Exercise requirements
Please output every line of the records below as a Markdown table with two columns, Number and Line. Give each line its own row with its row number, and omit blank lines.

Data supplied
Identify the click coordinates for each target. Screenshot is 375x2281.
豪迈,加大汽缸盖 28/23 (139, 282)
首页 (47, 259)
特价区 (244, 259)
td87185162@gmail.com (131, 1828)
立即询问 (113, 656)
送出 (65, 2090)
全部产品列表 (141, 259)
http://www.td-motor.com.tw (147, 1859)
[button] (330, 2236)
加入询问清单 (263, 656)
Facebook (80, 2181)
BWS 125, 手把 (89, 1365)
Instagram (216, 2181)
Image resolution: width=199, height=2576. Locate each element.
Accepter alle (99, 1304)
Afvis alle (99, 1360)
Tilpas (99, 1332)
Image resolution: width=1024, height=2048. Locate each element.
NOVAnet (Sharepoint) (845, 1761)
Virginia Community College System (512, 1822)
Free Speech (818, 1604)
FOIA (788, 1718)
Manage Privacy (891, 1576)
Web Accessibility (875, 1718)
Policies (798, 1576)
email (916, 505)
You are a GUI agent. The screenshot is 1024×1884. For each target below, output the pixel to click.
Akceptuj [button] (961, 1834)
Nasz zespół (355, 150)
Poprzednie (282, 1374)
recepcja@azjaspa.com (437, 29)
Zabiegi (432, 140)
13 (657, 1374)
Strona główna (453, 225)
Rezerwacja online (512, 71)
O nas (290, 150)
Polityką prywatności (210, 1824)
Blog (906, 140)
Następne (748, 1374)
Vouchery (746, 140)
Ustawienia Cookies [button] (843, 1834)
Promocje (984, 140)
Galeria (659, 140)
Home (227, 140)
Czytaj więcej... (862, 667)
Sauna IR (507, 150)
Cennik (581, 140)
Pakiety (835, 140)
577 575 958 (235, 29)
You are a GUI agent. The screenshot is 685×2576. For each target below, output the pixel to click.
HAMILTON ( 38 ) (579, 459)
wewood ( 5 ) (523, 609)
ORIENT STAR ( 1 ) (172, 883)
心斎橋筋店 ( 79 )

Solved problem
| Number | Line |
|---|---|
| 1 | Identify the click coordinates for each target. Screenshot is 375x2281. |
| 2 | 豪迈,加大汽缸盖 28/23 (139, 282) |
| 3 | 首页 (47, 259) |
| 4 | 特价区 (244, 259) |
| 5 | td87185162@gmail.com (131, 1828) |
| 6 | 立即询问 (113, 656) |
| 7 | 送出 (65, 2090) |
| 8 | 全部产品列表 (141, 259) |
| 9 | http://www.td-motor.com.tw (147, 1859) |
| 10 | [button] (330, 2236) |
| 11 | 加入询问清单 (263, 656) |
| 12 | Facebook (80, 2181) |
| 13 | BWS 125, 手把 (89, 1365) |
| 14 | Instagram (216, 2181) |
| 15 | Image resolution: width=199, height=2576. Locate each element. |
| 16 | Accepter alle (99, 1304) |
| 17 | Afvis alle (99, 1360) |
| 18 | Tilpas (99, 1332) |
| 19 | Image resolution: width=1024, height=2048. Locate each element. |
| 20 | NOVAnet (Sharepoint) (845, 1761) |
| 21 | Virginia Community College System (512, 1822) |
| 22 | Free Speech (818, 1604) |
| 23 | FOIA (788, 1718) |
| 24 | Manage Privacy (891, 1576) |
| 25 | Web Accessibility (875, 1718) |
| 26 | Policies (798, 1576) |
| 27 | email (916, 505) |
| 28 | You are a GUI agent. The screenshot is 1024×1884. For each target below, output the pixel to click. |
| 29 | Akceptuj [button] (961, 1834) |
| 30 | Nasz zespół (355, 150) |
| 31 | Poprzednie (282, 1374) |
| 32 | recepcja@azjaspa.com (437, 29) |
| 33 | Zabiegi (432, 140) |
| 34 | 13 (657, 1374) |
| 35 | Strona główna (453, 225) |
| 36 | Rezerwacja online (512, 71) |
| 37 | O nas (290, 150) |
| 38 | Polityką prywatności (210, 1824) |
| 39 | Blog (906, 140) |
| 40 | Następne (748, 1374) |
| 41 | Vouchery (746, 140) |
| 42 | Ustawienia Cookies [button] (843, 1834) |
| 43 | Promocje (984, 140) |
| 44 | Galeria (659, 140) |
| 45 | Home (227, 140) |
| 46 | Czytaj więcej... (862, 667) |
| 47 | Sauna IR (507, 150) |
| 48 | Cennik (581, 140) |
| 49 | Pakiety (835, 140) |
| 50 | 577 575 958 (235, 29) |
| 51 | You are a GUI agent. The screenshot is 685×2576. For each target below, output the pixel to click. |
| 52 | HAMILTON ( 38 ) (579, 459) |
| 53 | wewood ( 5 ) (523, 609) |
| 54 | ORIENT STAR ( 1 ) (172, 883) |
| 55 | 心斎橋筋店 ( 79 ) |